Every December 7th, the first posts I see on Facebook and Twitter are about Pearl Harbor. Or were … this year those posts didn’t appear until later in the day and seemed fewer and far between, nor did there appear to be the normal number of news articles commemorating the attack. I could have imagined all this, but it feels true, and is backed up by social media comments from others who think they observed the same thing.
In past years I marked Pearl Harbor day with social media and blog posts of my own. I didn’t feel like it this time around. What else is there to say that I haven’t already? It’s not my generation’s memory, or yours for that matter.
Did I hear there are just two Pearl Harbor attack survivors still alive? That may be what’s going on. The day that lives in infamy is losing immediacy because those for whom it had immediacy are gone. It’ll always be an important historical event, at least to Americans (and of course the Japanese), but it’s moving toward Battle of Bull Run territory … something we learn about from books, not from grandparents and great-grandparents who were there.
Which is not to say I’m any less fascinated by this historical event. I count myself lucky to have met and talked with a Pearl Harbor survivor. My family and I were stationed at Hickam Field for almost four years. I worked at Pacific Air Forces headquarters, a building still scarred by 20mm cannon shells from attacking Japanese fighter-bombers, located adjacent to the entrance channel to Pearl Harbor. We lived in a historic pre-WWII Army Air Corps bungalow on the channel’s eastern edge, from which the family occupying it in 1941 would have watched the crippled battleship USS Nevada run itself aground to block the harbor entrance to invading Japanese warships. Pearl Harbor of course was right there (today the two installations are officially one: Joint Base Pearl Harbor-Hickam). My daily jogging route took me by the ship repair dry docks and submarine pens on Pearl, and I scouted many a trail for local Hash House Harrier running clubs that incorporated two seldom-visited parts of the military complex, the old coastal defense artillery installation at Fort Kamehameha, and Ford Island, still looking much as it did on the fateful day.
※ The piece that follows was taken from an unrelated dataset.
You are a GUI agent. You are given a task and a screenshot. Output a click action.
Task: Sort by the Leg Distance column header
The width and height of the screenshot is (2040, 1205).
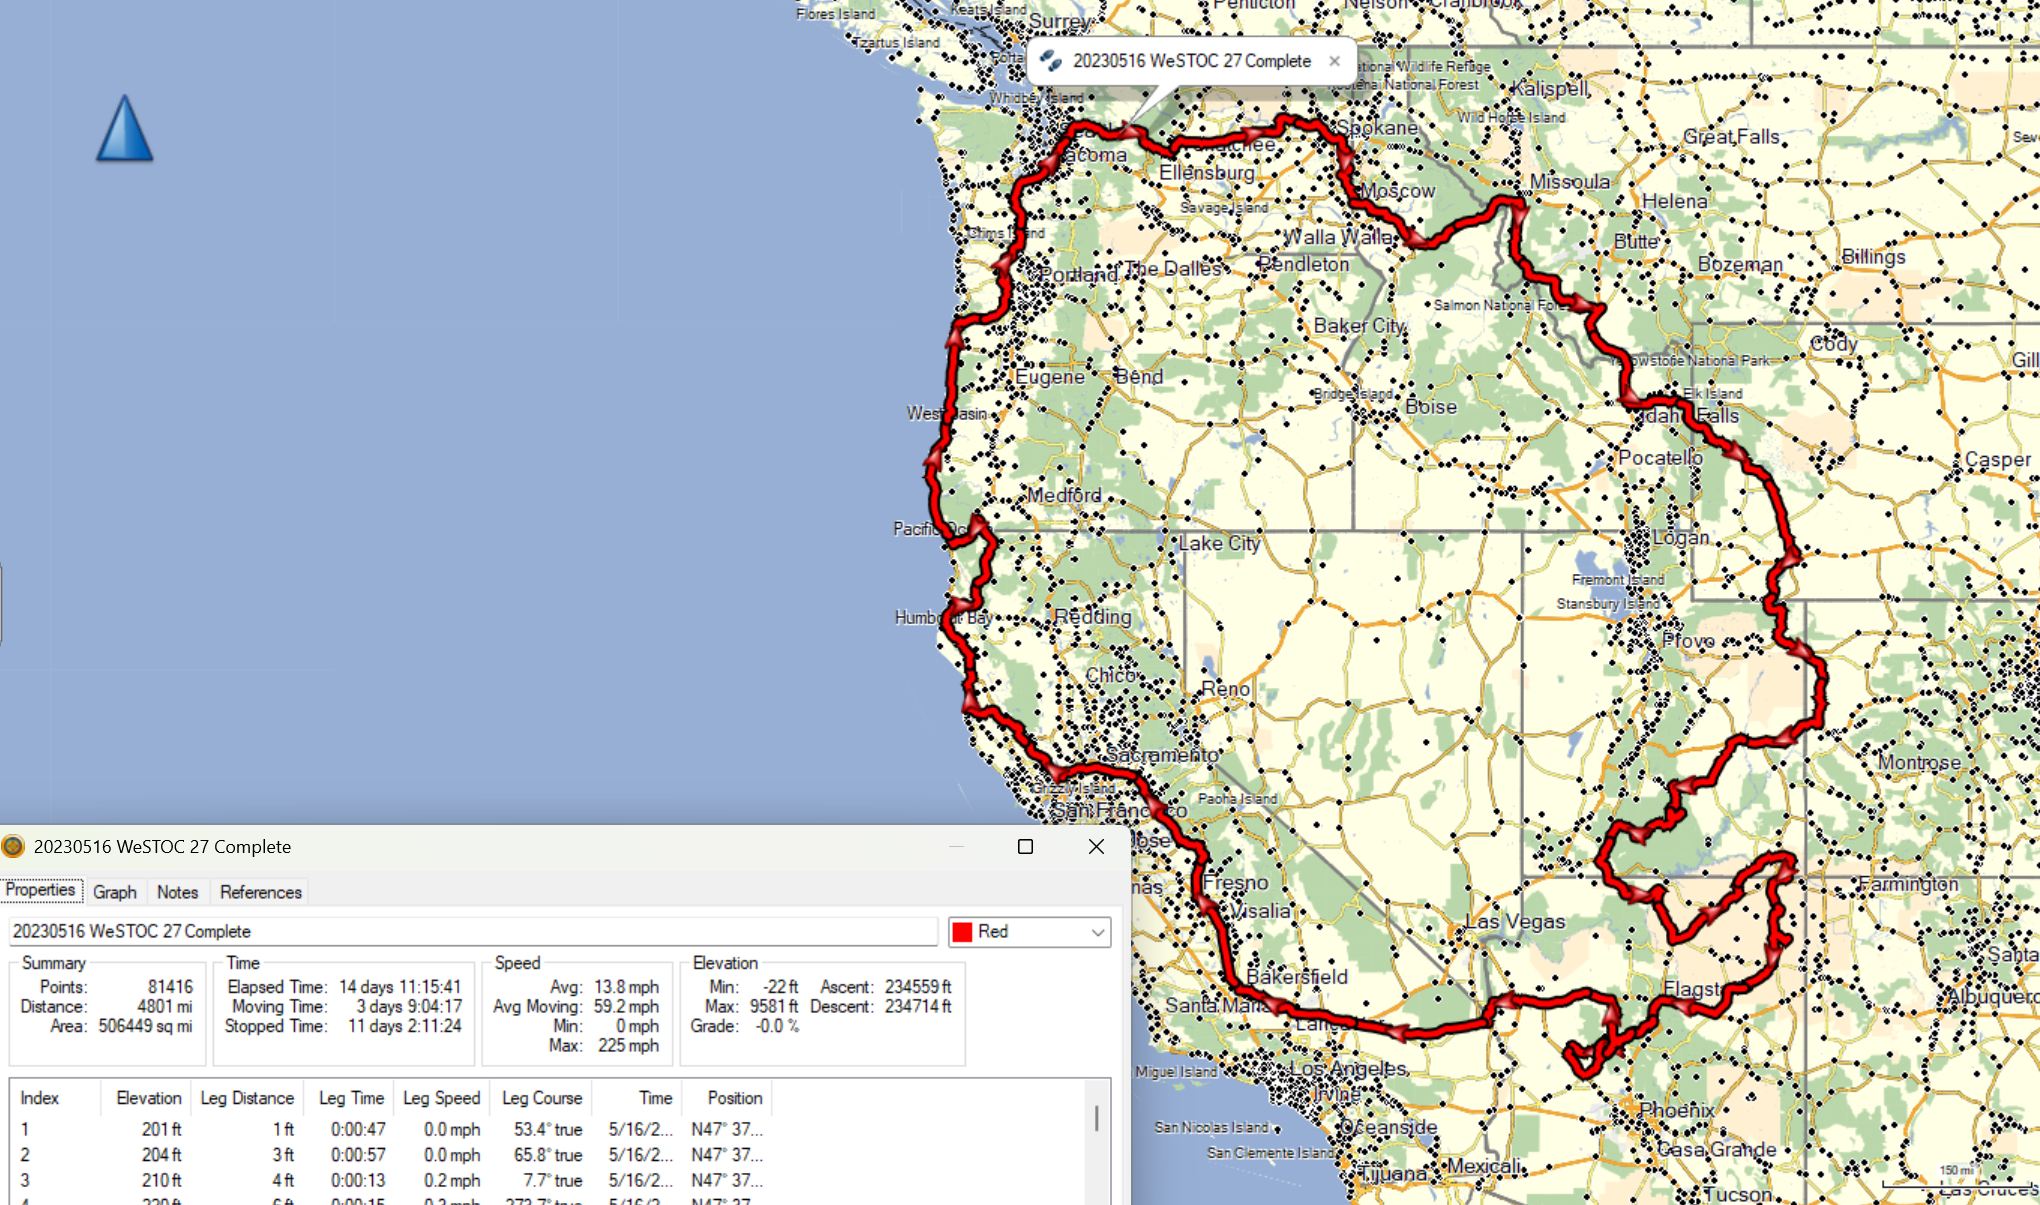pyautogui.click(x=247, y=1098)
But it was my father’s war, not mine. As that generation passes, the attack on Pearl Harbor seems ever more their memory, not ours. I guess that’s only natural.
Chuck Yeager, though … tributes to his memory flooded social media and the news the evening of December 7th and all the next day. Yeager was 97; very much a member of the Pearl Harbor-WWII generation. His famous test flight of October 14, 1947, during which he became the first pilot to officially break the sound barrier, is ancient history as well. Yet that flight, and Yeager’s achievement, somehow retains its immediacy. Maybe because supersonic flight is still kind of a big deal? Who knows?
Here’s to you, General Yeager, an aviator’s aviator, sharp to the end (his last tweet, posted December 3rd, was about his experience test flying the M2-F1 lifting body, which “handled fine”).
Stationed at SUBASE Pearl in the early 90s, learning the history of the day was a part of life. I had duty on USS HONOLULU SSN-718 for the 50th anniversary in 1991 and met several survivors from the attack. (Of course, that was 29 years ago and none of those fellas were by any stretch young) It was remarkable to hear tales from crewmembers of UTAH and OKLAHOMA who were trapped below decks for several days.
My father in law was part of that generation – 2nd Marine Division and I remember listening to him and others who served together at the VFW in Wilmington, DE. (I’ve got his Navy Cross earned in Saipan, and it will go to the Marine Corps Museum in a few years, sadly none of the grandkids are remotely interested in that piece of history)
Mine were the Cold War and both Gulf Wars but understanding what our parents (and grandparents) generations endured (both in war and in peace) helps to better understand what the world was like in their day and how that affected their values and thought processes.